WE DID A NEW TUNE, with words from my notebook and music by Relly.
It was weirdly wild, full of sudden starts and stops, like a crash-test joy ride. I finally got the riff under my fingers and could whip it off just as fast as Relly. Of course, on the bass it was way heavier, like somebody tap-dancing with cement blocks strapped onto their feet.
"OK. I think we've got it down," Relly said after we'd run it a few times.
Jerod read over the lead sheet again, trying to figure out the words. "What does hellebore mean?"
"Ask Zee," Relly said.
"You wrote this?" He looked at me. I mean he really looked, eye to eye, for the first time.
"Yeah. Me and Relly together."
"So what does it mean?"
I felt like a slug, and Jerod was the guy with the salt. In two seconds he'd pour the salt over me and I'd melt down to a nasty little puddle of goo.
"Well?"
"Hellebore is a poison plant. But in the olden days they used it to cure people who were crazy."
"It's a poison and it's a cure?"
"I don't know if it really works. Anyway, it sounded good and it fits in the song. And it rhymes with 'farthest shore.'"
"Yeah. I guess." It seemed like he really wanted to understand. My words and me too. He looked me over, from head to toe, like he'd never even noticed I was a girl before.
"It's no big deal," I said, getting more embarrassed by the minute. "If you don't like it, we'll change the words."
"No, no. It's OK. I don't care." Maybe he had really wanted to make sense of the song. But now it was too much work for him. So, with a shrug, he went back to being Cool Sneering Guy again.

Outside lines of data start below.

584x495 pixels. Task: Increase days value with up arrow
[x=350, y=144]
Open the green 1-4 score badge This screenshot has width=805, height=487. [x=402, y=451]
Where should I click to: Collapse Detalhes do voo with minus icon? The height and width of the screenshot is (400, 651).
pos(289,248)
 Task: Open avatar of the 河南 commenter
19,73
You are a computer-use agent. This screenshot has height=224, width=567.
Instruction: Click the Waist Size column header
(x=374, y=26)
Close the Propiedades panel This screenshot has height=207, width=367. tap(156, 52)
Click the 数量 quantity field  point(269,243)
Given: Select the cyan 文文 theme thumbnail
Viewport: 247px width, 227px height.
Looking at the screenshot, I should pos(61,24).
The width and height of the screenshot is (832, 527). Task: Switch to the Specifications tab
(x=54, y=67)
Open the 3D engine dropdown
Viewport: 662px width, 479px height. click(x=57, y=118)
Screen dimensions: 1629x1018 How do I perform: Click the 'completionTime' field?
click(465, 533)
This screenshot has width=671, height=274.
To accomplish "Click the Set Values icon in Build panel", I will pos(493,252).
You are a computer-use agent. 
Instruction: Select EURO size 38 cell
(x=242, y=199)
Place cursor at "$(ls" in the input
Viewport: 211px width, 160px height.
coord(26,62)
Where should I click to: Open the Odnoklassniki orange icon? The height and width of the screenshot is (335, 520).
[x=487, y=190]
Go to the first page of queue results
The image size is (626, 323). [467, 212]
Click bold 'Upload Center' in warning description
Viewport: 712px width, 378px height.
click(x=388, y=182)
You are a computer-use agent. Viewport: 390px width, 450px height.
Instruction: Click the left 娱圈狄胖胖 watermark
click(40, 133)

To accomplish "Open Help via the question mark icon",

He went to a way-better school than the rest of us, out in Pittsford with the other rich kids. He drove his dad's BMW. His dad was a big-deal lawyer and his mom wasn't a drunk like Butt's or gone off with a new husband and new family, like mine. He was headed to Cornell, like his father and his grandfather. Straight Ivy League. Upper crust. He let us know that whenever he could.
Relly had gone through three other singers before he found Jerod. He was just what the band needed. Relly had that wispy, warlocky look. Butt was like a caveman. And I was me, invisible, behind and way down below. We needed somebody who looked great and loved to show off what he had.
So we put up with his whining and his rich-kid snottiness. And he put up with Relly's weirdness most of the time.
We did my new song, "The Rising Sigh," which was a phrase I got off a tombstone. Above the beautiful, terrible noise, Jerod poured out my words. I especially liked it when he closed his eyes and reached real high, like his brain was about to explode. I watched him from the side: his sleek shoulders, his gorgeous hair, the power in his arms as he clung to the mike stand, wailing.